▸ **ABOUT THIS TASK**: Go line by line through the listing below and copy those that hold "agent".

START EXTRACTED MATERIAL

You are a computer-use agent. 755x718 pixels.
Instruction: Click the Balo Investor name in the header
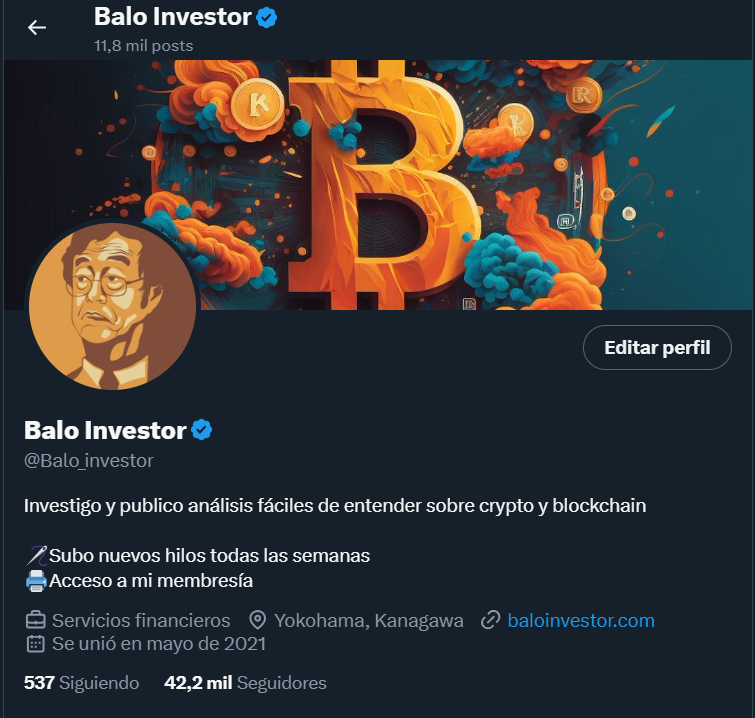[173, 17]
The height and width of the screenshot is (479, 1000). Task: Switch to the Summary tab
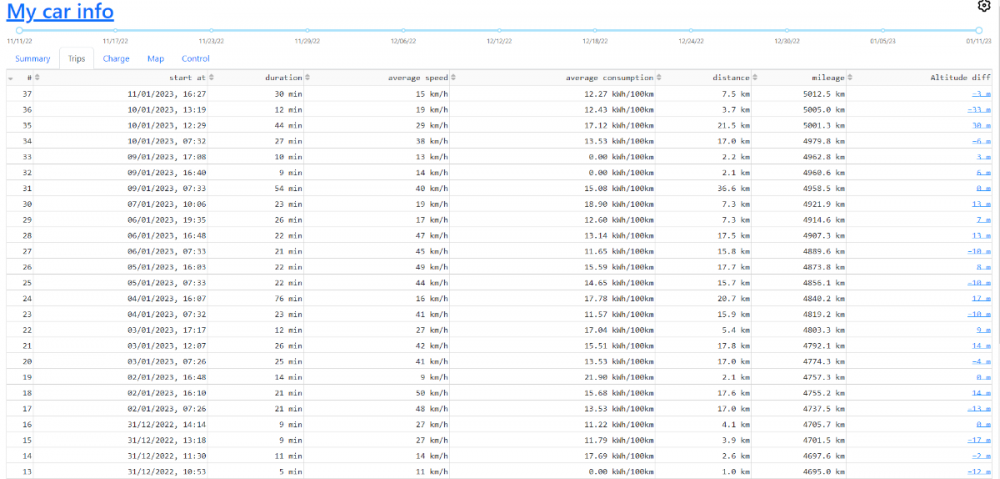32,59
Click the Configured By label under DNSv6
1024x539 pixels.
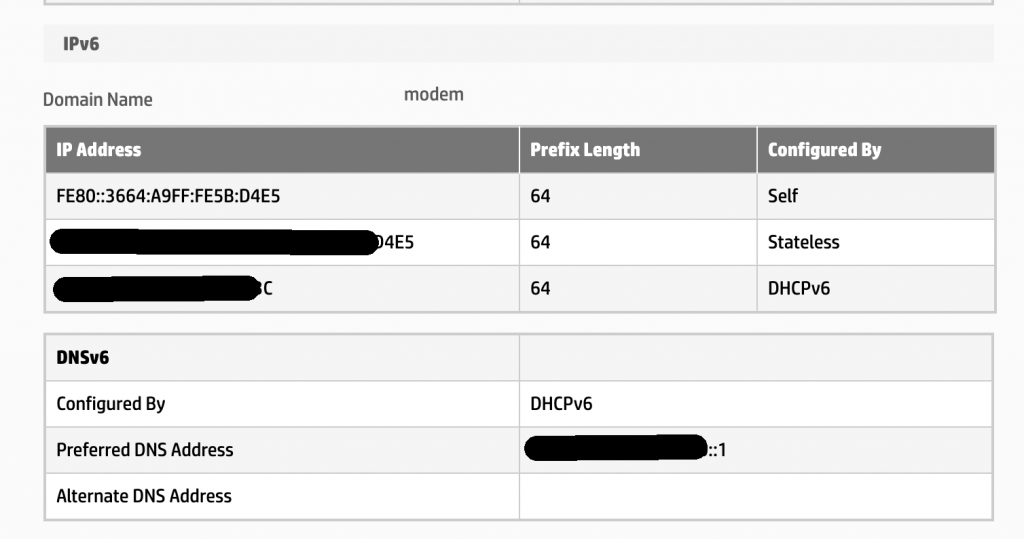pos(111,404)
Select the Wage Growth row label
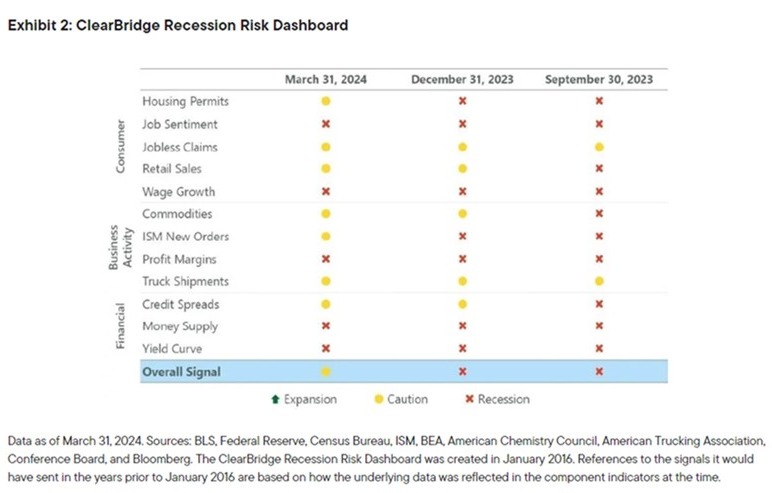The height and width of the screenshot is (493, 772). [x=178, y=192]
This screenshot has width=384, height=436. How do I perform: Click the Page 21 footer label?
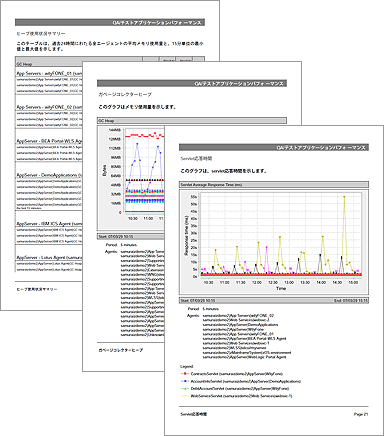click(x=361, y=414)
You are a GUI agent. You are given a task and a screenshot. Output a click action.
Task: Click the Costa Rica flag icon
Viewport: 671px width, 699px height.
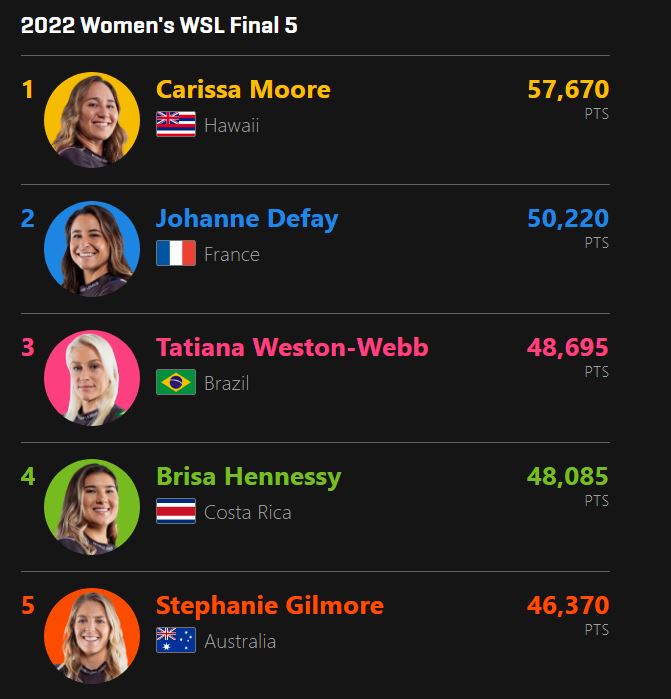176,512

END EXTRACTED MATERIAL
START EXTRACTED MATERIAL

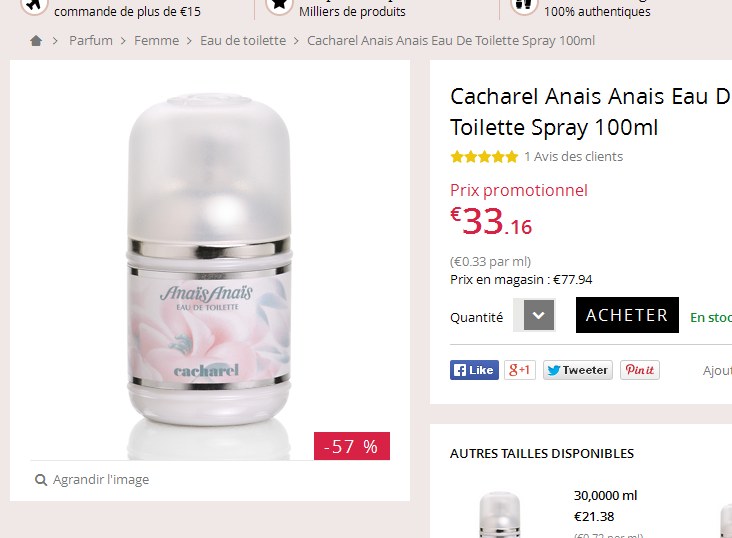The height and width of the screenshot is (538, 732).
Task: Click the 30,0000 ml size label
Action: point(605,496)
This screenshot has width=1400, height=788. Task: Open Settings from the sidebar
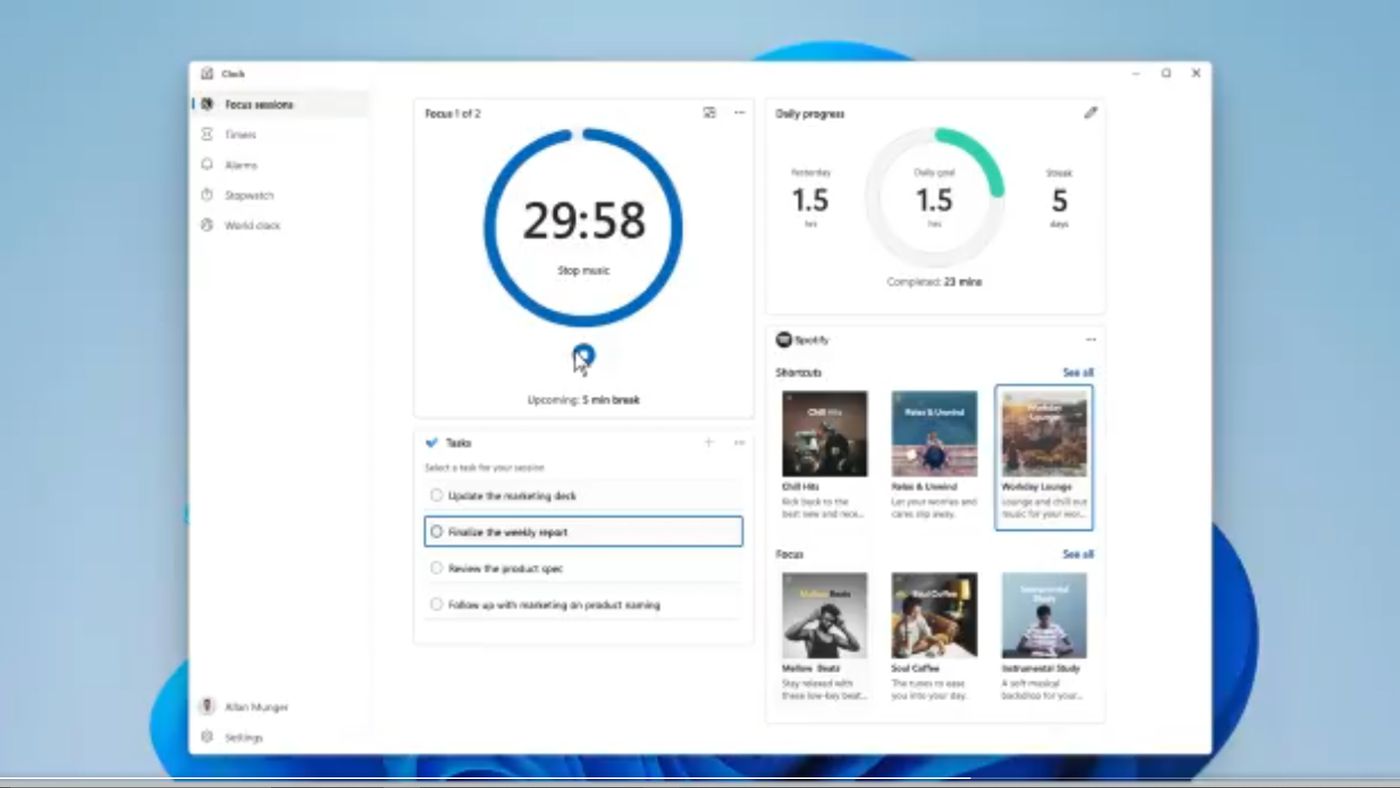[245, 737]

END EXTRACTED MATERIAL

▸ **REPLY**:
You are a computer-use agent. 755x718 pixels.
You are a GUI agent. You are given a task and a screenshot. Output a click action.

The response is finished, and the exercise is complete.